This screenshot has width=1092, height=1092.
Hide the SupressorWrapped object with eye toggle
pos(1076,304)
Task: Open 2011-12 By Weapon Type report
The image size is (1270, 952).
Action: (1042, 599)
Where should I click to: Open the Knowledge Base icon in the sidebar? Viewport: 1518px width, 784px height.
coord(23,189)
* * *
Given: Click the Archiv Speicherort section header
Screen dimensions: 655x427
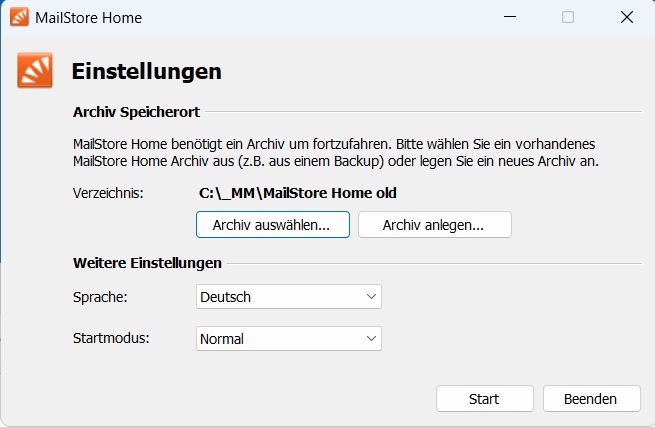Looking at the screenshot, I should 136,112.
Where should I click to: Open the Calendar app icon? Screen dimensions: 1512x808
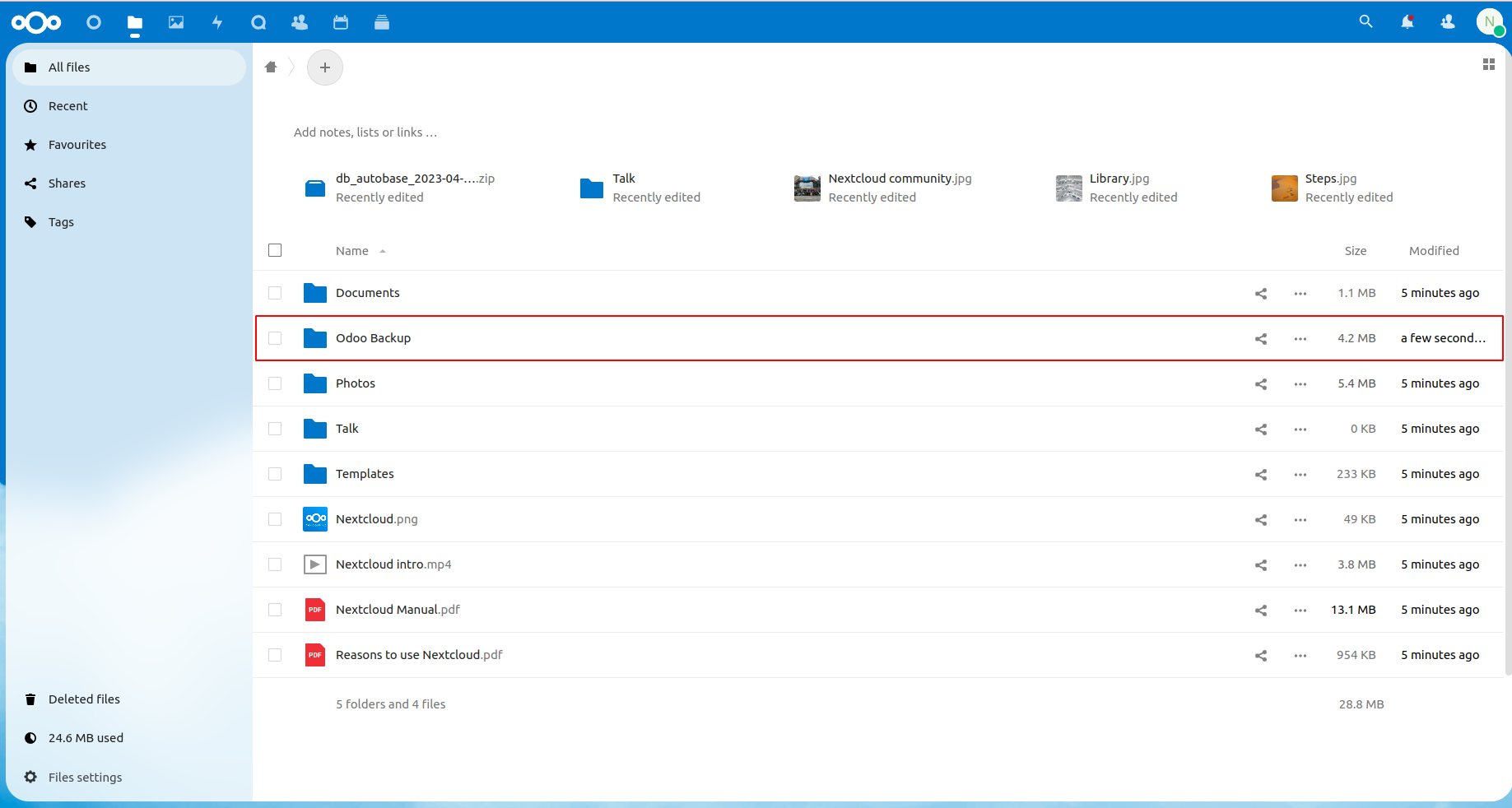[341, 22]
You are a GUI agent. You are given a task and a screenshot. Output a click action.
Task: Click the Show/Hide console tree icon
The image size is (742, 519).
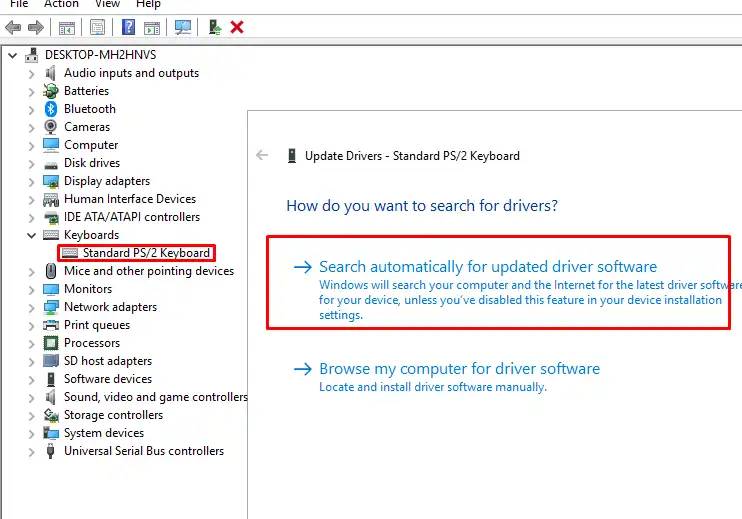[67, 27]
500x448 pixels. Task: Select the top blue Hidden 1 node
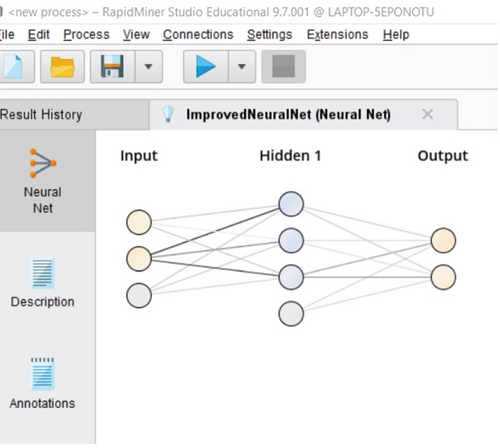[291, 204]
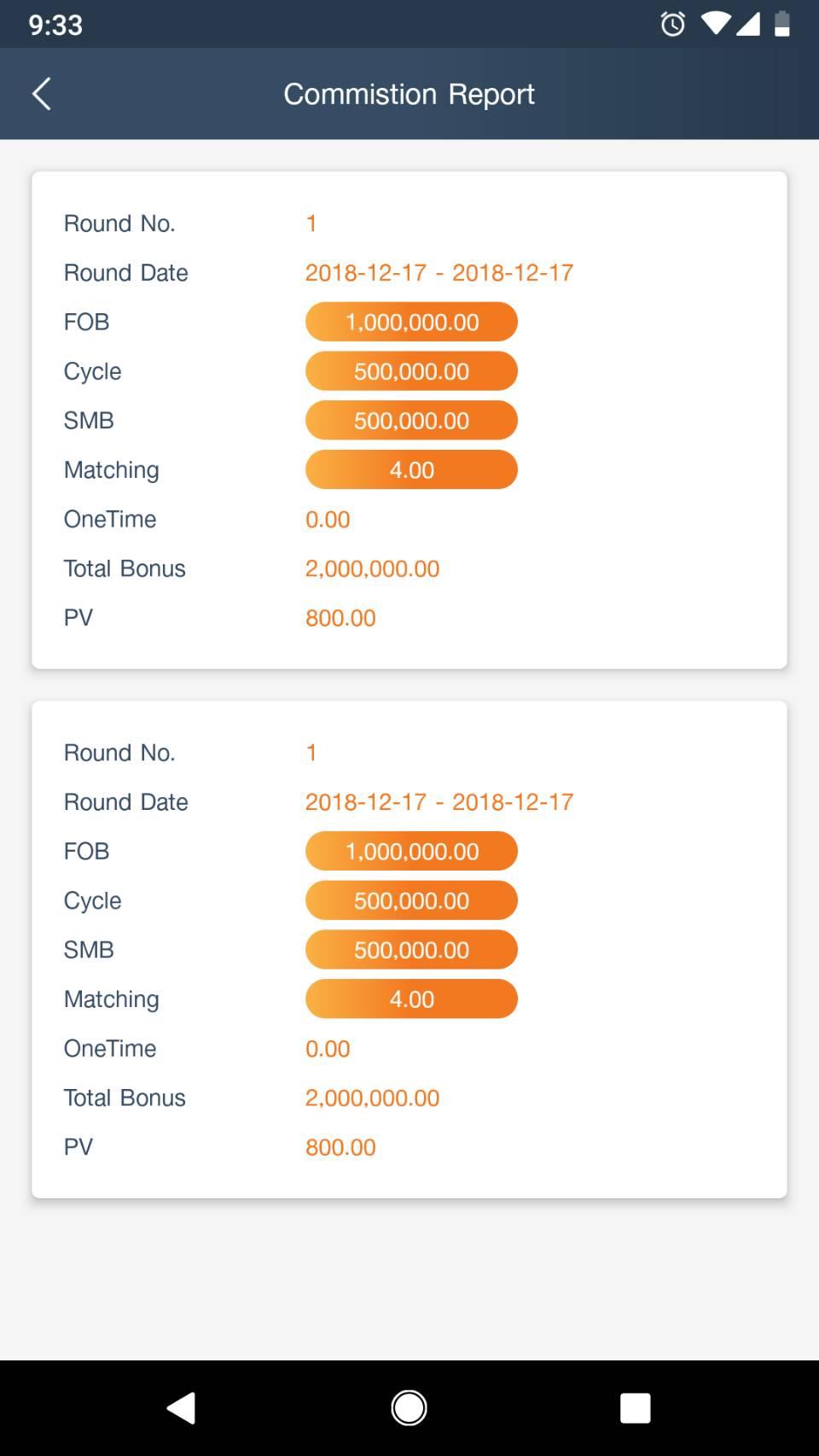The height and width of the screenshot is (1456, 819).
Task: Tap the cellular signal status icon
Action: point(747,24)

* **TASK BRIEF**
Turn the stretch from the line containing "500x448 pixels. Task: Select" through the line containing "Action: point(747,24)" into a JSON list of strings with one string per line. Skip blank lines and leave the pictures out.

* **RESPONSE TO THIS TASK**
[
  "500x448 pixels. Task: Select the top blue Hidden 1 node",
  "[291, 204]",
  "The height and width of the screenshot is (1456, 819).",
  "Task: Tap the cellular signal status icon",
  "Action: point(747,24)"
]